I’m a little ashamed to say that when I was younger I was so judgmental about female characters. It wasn’t that I thought they weren’t needed or not important, but I always held female characters to a higher standard than their male counterparts. To me, female characters were never written right; they were too feminine, too masculine, too smart, too witty, too shy. Quite simply they couldn’t win. As much as I blame myself for this, I also think influences around me helped create these ideals I had of girls and female characters. Back then I was socialized to be critical about girls and it definitely affected the way I read books.
Here’s the thing: there is no right way to write a female character, just as there isn’t any right way to be a girl. I had internalized these expectations placed on girls, how they should behave, what they should do, and demanded that characters be that way as well. Not to mention I never gave female characters the chance to make a mistake. Recently I saw The Lightning Thief Musical (based on Rick Riordan’s novel) and the character of Annabeth Chase sings the line “Boys are always given a second chance,” and did that ever resonate with me, this happens in my day to day life, and was part of the reason female characters were never enough.
Watching the character of Annabeth on stage reminded me how much I had disliked her as a character when I was younger because she was smart and it came across as a know-it-all when really she was just excited about the things she knew. She also ran away from home which seemed so cliché to me back then. I didn’t approve of the mistakes she made, didn’t think she deserved redemption, but I always found it endearing when the male characters tried to do right after doing wrong. Girl are held to a different standard, they aren’t often given redemption arcs, they aren’t forgiven after a mistake, both in fiction and the real world. We need to be more patient with girls, let them know they are allowed to fail and try again without being ridiculed and scolded. I’m happy to say I love the character of Annabeth now. Her strength, her intelligence, her vulnerability, and kindness. She is who she, and she is unapologetic about it. Unless of course she does make a mistake, then she owns up to it, and she improves herself, but my point is that she should be allowed to do that without judgement. It’s the same way we should treat the girls in our lives.

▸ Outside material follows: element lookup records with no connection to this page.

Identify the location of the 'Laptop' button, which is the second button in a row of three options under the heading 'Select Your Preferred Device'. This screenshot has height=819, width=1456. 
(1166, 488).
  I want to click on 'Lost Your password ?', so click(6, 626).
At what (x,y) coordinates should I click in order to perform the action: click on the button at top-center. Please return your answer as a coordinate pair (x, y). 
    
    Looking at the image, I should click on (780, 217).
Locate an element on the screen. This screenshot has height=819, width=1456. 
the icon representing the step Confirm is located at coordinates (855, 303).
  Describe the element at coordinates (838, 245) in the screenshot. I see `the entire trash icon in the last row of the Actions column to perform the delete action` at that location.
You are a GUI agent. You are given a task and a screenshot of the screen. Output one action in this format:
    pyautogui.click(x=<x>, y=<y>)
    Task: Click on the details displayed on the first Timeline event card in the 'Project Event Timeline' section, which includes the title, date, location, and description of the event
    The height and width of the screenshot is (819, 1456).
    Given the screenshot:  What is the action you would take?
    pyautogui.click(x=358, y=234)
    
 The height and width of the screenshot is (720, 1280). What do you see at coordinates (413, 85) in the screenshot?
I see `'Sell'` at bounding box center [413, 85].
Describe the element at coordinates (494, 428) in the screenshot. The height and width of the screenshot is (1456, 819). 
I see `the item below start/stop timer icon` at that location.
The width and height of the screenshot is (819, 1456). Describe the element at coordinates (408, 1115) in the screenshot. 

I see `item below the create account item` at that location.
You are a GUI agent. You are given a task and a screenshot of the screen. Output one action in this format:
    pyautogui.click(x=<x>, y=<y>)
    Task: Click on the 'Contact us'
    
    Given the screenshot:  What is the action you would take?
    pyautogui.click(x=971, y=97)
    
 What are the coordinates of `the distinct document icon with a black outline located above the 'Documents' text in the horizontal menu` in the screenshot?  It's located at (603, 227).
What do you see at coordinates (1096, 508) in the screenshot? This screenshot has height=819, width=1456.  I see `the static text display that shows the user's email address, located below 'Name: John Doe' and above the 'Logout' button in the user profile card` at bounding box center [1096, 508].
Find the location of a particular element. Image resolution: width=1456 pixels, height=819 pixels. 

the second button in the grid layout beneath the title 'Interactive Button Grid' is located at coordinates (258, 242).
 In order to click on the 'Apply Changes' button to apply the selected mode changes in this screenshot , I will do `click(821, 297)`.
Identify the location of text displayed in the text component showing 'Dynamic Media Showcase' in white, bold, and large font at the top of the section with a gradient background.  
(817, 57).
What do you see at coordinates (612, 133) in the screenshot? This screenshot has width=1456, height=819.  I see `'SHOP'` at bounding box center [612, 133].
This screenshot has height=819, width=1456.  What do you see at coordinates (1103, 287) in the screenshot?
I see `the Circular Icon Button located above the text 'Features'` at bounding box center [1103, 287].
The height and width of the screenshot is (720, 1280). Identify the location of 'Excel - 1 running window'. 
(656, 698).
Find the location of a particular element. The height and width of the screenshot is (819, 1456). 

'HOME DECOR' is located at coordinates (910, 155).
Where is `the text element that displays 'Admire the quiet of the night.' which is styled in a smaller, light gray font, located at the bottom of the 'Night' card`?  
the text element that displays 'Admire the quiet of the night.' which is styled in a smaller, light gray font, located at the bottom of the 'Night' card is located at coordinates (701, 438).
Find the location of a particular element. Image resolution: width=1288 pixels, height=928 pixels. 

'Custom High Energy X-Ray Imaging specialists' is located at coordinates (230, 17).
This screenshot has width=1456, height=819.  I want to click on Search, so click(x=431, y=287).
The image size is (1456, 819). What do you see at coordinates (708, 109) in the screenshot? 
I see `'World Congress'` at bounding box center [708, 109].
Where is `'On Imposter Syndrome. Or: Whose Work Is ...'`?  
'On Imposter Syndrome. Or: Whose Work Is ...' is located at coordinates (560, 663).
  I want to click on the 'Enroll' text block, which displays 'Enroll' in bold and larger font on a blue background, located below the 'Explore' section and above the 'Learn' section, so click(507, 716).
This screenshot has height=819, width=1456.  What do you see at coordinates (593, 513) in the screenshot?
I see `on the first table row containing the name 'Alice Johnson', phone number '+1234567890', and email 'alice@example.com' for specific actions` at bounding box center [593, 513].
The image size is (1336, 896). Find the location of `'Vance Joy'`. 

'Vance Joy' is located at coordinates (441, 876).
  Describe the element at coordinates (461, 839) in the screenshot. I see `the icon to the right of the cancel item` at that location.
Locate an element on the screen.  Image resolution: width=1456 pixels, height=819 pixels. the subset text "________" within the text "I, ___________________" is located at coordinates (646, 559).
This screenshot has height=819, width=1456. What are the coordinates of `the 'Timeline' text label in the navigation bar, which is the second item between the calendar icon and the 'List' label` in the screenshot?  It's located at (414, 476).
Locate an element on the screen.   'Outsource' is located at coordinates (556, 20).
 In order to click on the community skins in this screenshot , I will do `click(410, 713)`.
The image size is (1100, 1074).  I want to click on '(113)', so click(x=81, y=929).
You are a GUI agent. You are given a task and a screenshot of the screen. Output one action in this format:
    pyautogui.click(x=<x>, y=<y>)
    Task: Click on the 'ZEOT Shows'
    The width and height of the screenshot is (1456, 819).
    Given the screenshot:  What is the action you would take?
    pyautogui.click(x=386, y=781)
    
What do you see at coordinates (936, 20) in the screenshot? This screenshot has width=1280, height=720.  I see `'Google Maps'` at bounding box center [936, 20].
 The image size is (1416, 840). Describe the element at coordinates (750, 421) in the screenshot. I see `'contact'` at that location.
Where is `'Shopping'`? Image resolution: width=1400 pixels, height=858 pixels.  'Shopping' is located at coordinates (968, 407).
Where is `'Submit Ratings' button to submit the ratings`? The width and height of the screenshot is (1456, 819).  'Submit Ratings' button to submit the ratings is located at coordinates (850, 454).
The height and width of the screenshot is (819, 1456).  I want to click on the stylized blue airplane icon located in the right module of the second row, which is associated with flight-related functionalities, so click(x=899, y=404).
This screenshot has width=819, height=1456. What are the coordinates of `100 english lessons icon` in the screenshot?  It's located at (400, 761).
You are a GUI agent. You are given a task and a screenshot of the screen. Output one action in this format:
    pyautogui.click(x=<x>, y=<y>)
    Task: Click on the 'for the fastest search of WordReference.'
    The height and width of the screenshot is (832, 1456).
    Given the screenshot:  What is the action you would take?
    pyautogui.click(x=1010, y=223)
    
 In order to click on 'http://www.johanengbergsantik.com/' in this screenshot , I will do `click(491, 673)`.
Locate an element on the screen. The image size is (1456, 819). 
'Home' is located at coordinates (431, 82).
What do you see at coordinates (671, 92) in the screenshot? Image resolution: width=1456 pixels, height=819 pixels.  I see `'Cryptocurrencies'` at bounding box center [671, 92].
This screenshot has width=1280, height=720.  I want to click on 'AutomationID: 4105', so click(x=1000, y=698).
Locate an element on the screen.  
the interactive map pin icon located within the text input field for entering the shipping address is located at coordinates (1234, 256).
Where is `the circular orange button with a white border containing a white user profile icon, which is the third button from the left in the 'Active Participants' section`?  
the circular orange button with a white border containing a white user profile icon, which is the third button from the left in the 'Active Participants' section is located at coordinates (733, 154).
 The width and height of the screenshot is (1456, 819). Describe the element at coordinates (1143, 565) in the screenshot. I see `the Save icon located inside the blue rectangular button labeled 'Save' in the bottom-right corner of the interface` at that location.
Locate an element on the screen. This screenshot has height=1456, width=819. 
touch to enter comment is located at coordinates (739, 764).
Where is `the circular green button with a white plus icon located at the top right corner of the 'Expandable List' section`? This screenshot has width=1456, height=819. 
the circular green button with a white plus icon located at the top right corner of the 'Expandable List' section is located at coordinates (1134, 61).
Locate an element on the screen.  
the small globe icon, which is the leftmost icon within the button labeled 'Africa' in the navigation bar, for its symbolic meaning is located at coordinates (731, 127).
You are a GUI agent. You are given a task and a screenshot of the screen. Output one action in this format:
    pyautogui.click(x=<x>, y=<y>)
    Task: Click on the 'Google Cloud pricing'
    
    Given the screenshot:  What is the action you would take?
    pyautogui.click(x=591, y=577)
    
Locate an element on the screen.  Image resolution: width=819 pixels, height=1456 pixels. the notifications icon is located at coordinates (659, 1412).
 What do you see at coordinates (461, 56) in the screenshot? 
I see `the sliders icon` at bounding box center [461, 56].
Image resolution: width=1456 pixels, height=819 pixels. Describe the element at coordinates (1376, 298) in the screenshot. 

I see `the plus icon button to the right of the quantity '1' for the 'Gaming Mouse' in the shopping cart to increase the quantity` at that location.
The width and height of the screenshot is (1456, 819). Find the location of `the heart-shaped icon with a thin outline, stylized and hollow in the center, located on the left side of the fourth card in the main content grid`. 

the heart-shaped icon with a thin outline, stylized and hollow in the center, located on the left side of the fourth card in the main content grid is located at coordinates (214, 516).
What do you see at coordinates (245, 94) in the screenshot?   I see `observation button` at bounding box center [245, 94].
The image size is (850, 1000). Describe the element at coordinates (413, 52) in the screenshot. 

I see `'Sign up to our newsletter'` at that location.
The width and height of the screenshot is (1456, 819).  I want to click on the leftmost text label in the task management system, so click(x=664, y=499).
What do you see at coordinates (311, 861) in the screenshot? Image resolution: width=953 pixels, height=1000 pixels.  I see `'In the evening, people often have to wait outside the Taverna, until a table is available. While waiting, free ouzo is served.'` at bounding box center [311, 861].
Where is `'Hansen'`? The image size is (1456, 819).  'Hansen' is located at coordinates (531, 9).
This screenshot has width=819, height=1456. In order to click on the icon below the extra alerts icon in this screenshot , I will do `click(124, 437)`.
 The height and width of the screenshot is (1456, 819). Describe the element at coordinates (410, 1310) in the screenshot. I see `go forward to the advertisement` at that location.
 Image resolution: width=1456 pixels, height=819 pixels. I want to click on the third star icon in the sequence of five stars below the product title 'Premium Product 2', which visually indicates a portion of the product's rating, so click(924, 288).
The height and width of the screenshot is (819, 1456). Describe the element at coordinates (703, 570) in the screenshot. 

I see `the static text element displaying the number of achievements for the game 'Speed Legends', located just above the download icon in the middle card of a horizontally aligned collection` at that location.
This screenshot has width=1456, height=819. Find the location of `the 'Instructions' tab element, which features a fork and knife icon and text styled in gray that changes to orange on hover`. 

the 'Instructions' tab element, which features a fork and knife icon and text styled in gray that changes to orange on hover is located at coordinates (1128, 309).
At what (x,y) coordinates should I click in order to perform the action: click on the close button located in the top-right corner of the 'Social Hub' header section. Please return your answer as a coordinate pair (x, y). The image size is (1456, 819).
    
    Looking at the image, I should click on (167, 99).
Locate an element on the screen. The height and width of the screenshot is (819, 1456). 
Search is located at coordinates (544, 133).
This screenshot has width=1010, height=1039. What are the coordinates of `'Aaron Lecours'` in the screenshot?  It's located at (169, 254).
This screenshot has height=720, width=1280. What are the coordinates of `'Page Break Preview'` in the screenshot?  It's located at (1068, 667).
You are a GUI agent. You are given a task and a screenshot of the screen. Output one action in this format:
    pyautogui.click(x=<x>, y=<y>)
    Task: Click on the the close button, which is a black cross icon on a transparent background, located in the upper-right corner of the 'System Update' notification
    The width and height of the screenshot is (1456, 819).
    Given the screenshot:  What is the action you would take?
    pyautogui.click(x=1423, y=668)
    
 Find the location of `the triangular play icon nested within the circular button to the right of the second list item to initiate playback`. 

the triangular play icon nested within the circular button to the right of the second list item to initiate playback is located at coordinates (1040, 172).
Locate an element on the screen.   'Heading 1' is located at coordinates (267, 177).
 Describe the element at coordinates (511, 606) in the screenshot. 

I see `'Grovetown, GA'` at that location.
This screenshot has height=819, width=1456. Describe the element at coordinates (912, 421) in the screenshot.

We need to write all kinds of female characters and show their failures and their struggles and their victories. A well written female character is whatever she needs to be as long as she has her own goals and ambitions. As long as she is not there for no reason other than to have a girl represented in your book.
Instead of tearing down female characters into personality pieces let’s think of them as whole character representing girl everywhere. I think this is even more important for young girls who are still figuring themselves out because how are they going to figure out who they are if they aren’t allowed to make mistakes?